Stored data entries
+--
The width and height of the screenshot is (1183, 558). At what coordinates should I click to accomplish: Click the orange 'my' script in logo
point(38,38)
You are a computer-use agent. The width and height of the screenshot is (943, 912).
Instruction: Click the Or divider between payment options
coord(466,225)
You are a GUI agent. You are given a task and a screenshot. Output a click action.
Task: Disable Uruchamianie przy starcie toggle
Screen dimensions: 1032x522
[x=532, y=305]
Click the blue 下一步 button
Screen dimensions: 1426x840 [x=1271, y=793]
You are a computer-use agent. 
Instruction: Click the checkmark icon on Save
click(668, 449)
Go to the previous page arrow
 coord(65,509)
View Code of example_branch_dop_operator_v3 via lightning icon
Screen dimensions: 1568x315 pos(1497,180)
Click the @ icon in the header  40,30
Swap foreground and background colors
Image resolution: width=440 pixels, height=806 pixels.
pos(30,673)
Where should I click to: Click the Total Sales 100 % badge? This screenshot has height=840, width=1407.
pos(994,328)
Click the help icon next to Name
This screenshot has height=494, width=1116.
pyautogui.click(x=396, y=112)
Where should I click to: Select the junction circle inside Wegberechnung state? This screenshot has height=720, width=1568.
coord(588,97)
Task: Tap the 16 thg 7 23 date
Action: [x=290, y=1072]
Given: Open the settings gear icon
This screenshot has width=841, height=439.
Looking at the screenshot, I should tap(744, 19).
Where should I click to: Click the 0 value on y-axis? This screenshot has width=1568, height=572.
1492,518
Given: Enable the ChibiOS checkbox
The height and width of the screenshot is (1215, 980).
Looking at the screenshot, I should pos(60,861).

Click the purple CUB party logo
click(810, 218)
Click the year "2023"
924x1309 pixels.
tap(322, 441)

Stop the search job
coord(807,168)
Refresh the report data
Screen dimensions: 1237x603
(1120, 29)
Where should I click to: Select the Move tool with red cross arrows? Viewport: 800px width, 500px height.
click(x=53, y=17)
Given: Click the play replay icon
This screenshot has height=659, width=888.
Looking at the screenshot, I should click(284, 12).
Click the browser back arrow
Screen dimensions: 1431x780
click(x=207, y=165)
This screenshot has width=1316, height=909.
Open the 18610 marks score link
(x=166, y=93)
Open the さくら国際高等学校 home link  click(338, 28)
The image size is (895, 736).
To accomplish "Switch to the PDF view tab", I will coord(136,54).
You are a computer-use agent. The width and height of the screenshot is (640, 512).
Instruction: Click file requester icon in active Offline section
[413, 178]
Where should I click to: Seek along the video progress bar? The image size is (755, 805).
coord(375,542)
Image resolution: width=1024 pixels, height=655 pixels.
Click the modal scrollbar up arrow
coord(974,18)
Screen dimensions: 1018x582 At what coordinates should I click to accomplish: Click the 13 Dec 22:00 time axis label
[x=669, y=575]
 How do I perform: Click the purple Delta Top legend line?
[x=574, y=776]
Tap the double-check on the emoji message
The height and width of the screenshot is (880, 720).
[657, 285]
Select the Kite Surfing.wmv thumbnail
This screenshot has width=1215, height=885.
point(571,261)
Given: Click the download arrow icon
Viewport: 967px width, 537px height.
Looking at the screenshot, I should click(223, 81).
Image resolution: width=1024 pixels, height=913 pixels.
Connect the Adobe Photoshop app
+--
_Work order_
Say how many lines in the records contain the string "agent". No other text is needed.

_The answer_
4